如何以函数方式有条件地分配变量？

Question

我需要根据条件为变量分配一个值。我想在考虑功能性编程范例的情况下进行此操作，因此无法在外部范围中对其进行声明然后重新分配。

// let foo = undefined // no-let!
if(condition) {
  const foo = 1
} else {
  const foo = 0
}
do_some_stuff(foo) // Uncaught ReferenceError: foo is not defined

我知道，我可以在这里使用三元表达式，例如
const foo = condition ? 1 : 0
但是，如果我在自己的条件内还有其他例程可以做，例如：

if(condition) {
  const foo = 1
  do_stuff()
} else {
  const foo = 0
  do_other_stuff()
}
do_third_stuff(foo)

Answer 1

没有什么可以阻止您分裂两者：

const foo = condition ? 1 : 0;

if(condition) {
    do_stuff();
} else {
    do_other_stuff();
}

do_third_stuff(foo);

如果condition是昂贵的执行，只需在多次使用之前将其分配给变量：

let isFoo =  expensiveIsFooMethod();

const foo = isFoo ? 1 : 0;

if(isFoo) {
    do_stuff();
} else {
    do_other_stuff();
}

do_third_stuff(foo);

您是对的，如果您不必重复该条件，它会更干净，但是您已经引入了此限制，因为您使用的是const变量，因此无法赋值到您的const的多个位置。

我建议在这里胜过这两个选择。对您来说更重要的是：更简洁的语法，还是确保您永远不会覆盖该值？

Answer 2

可能您会使用Either之类的代数数据类型（ADT）对案件进行编码。也就是说，您可能会涉及两个子情况： left 和 right 。

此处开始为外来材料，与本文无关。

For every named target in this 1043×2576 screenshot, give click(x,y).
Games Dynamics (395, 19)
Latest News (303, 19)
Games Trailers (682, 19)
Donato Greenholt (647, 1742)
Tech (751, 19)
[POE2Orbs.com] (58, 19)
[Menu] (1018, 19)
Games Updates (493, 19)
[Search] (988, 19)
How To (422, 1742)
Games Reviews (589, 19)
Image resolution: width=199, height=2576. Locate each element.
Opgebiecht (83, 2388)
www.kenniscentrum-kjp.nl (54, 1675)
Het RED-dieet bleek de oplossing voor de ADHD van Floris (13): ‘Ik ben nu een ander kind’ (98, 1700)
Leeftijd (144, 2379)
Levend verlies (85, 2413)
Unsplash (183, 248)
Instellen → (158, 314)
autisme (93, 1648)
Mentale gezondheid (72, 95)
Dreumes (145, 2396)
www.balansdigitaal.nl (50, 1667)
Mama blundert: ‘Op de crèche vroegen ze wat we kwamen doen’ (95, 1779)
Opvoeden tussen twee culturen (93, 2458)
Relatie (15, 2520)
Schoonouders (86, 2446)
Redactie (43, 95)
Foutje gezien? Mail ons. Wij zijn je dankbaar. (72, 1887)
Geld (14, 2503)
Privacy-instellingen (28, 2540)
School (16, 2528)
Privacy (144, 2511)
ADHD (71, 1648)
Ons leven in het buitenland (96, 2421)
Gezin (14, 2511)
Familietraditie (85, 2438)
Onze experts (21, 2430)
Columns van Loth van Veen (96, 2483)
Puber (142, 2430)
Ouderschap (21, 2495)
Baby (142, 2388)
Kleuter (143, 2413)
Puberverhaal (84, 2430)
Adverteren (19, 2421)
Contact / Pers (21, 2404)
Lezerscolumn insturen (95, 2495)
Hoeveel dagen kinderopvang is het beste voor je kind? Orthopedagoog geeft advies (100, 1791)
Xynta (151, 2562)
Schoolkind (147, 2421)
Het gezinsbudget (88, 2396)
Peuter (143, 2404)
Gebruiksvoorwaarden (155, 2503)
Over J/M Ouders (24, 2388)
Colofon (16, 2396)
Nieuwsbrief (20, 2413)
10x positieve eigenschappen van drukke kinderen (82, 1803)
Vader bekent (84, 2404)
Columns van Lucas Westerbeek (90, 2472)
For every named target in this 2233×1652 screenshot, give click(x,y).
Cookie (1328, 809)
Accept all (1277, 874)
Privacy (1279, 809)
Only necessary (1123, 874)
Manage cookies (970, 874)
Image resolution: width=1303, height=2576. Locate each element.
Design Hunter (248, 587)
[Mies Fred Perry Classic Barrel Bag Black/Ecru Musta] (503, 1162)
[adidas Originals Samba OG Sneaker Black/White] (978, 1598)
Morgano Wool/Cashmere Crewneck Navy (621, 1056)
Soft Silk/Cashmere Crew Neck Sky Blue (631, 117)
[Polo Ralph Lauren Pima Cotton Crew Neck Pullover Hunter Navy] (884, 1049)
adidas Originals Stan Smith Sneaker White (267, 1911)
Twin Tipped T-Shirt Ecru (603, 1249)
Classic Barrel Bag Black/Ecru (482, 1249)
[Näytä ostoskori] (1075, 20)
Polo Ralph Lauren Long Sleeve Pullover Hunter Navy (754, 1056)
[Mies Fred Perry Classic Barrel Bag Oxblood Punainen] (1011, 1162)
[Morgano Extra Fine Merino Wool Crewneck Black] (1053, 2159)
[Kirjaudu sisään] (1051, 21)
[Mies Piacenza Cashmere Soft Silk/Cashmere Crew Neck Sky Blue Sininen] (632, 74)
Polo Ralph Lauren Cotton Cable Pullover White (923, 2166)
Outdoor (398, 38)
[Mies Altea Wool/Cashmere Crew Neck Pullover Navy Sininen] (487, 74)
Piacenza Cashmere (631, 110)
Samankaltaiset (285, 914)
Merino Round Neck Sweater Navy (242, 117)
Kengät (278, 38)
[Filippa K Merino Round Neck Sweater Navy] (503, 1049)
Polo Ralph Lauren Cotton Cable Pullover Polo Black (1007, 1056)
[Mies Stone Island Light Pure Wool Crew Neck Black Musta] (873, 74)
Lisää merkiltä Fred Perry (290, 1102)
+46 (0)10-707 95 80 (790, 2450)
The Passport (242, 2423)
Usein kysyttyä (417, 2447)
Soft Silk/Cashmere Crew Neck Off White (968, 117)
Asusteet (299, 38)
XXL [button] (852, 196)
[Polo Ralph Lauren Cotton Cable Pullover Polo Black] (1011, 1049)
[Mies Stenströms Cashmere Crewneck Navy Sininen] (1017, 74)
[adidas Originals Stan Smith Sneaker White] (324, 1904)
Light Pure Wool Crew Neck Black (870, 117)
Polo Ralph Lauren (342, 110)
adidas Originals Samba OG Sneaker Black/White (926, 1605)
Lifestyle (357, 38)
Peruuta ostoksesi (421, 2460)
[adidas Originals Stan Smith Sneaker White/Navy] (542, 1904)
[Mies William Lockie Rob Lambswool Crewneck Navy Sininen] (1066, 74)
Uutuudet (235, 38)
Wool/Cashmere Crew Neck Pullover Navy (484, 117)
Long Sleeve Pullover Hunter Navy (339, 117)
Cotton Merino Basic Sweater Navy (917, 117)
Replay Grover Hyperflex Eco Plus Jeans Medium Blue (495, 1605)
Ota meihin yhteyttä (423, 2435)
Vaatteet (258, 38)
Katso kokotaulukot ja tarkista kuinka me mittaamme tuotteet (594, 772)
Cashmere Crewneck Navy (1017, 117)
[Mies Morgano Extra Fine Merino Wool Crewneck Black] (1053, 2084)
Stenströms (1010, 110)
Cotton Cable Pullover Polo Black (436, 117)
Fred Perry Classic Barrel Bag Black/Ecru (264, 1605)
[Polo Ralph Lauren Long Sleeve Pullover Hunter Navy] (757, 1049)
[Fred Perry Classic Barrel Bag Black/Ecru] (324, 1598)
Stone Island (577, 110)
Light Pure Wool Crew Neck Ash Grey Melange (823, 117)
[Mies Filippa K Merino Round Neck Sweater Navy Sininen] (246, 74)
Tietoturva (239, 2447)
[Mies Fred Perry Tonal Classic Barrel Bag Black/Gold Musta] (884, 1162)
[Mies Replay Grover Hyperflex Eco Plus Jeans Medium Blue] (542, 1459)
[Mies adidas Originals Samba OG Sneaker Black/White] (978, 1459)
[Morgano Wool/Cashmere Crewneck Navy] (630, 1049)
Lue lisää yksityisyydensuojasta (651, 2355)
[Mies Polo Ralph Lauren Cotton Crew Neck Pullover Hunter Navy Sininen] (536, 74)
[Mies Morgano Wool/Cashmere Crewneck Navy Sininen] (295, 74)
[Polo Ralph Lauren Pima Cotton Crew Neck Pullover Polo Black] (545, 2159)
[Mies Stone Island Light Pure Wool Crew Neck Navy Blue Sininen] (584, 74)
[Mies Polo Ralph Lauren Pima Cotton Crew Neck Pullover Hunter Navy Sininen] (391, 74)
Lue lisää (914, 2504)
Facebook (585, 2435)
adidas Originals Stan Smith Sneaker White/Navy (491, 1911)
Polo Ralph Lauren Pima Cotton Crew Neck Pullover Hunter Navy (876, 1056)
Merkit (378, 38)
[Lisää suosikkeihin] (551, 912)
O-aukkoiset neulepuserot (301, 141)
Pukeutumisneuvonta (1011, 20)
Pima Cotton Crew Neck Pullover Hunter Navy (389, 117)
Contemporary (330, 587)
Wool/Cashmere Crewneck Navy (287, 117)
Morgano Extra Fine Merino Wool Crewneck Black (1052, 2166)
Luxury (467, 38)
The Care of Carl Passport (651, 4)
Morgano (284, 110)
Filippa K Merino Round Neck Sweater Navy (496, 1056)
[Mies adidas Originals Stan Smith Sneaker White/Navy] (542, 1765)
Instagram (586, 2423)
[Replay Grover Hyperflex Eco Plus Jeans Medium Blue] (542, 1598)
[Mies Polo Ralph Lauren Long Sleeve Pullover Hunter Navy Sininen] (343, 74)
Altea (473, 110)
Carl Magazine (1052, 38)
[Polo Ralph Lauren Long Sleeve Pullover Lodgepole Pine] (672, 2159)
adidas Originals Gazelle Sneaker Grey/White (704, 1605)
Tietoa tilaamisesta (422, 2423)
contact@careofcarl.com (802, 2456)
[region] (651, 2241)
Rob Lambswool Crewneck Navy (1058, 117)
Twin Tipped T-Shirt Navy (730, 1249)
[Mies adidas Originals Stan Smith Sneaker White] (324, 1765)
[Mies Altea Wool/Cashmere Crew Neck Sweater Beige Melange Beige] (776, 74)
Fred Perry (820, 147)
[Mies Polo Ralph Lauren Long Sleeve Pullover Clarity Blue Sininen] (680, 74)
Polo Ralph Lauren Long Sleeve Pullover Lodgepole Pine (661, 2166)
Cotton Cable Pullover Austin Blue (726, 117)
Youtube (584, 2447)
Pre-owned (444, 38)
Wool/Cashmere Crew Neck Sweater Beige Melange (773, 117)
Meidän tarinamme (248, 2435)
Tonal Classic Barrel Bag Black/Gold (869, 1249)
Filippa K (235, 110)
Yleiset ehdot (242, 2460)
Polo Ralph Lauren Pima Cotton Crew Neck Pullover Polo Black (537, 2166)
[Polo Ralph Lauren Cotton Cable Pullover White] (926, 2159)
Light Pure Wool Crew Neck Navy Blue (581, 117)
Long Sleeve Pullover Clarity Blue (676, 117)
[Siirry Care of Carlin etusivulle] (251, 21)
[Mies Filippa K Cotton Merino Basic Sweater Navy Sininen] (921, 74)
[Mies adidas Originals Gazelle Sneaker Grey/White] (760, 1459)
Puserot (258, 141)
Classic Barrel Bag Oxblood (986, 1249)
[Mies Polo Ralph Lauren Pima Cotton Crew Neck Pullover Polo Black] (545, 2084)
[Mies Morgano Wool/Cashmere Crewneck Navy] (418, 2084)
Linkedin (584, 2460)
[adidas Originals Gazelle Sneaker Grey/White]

从// --> Solution starts here开始查看代码。先前的代码是使用香草JavaScript来使代码可运行的微型标准FP库。检查一下，享受吧！

// Mini standard library
// -------------------------------

// The identity combinator
// I :: a -> a
const I = x => x

// Either ADT
const Either = (() => {
   // Creates an instance of Either.Right
   //
   // of :: b -> Either a b
   const of = x => ({ right: x })
   
   // Creates an instance of Either.Right
   //
   // Right :: b -> Either a b
   const Right = of
   
   // Creates an instance of Either.Left
   //
   // Left :: a -> Either a b
   const Left = x => ({ left: x })
   
   // Maps Either.Left or Either.Right in a single operation
   //
   // bimap :: (a -> c) -> (b -> d) -> Either a b -> Either c -> d
   const bimap = f => g => ({ left, right }) => left ? Left (f (left)) : Right (g (right))
   
   // Lifts a value to Either based on a condition, where false 
   // results in Left, and true is Right.
   //
   // tagBy :: (a -> Boolean) -> a -> Either a a
   const tagBy = f => x => f (x) ? Right (x) : Left (x)
   
   // Unwraps Either.Left or Either.Right with mapping functions
   //
   // either :: (a -> c) -> (b -> c) -> Either a b -> c
   const either = f => g => ({ left, right }) => left ? f (left) : g (right)
   
   // Unwraps Either.Left or Either.Right and outputs the raw value on them
   //
   // unwrap :: Either a b -> c
   const unwrap = either (I) (I)
   
   return { of, Right, Left, bimap, tagBy, either, unwrap }
}) ()

// --> Solution starts here

// Lifts to Either.Right if x is greater than 3, 
// otherwise, x is encoded as Left.
//
// tagGt3 :: Number -> Either Number Number
const tagGt3 = Either.tagBy (x => x > 3)

// doStuff :: Number -> Number
const doStuff = x => x + 1

// doStuff2 :: Number -> Number
const doStuff2 = x => x * 4

// doStuff3 :: Either Number Number -> Either Number Number
const doStuff3 = Either.bimap (doStuff) (doStuff2) // <-- here's the decision!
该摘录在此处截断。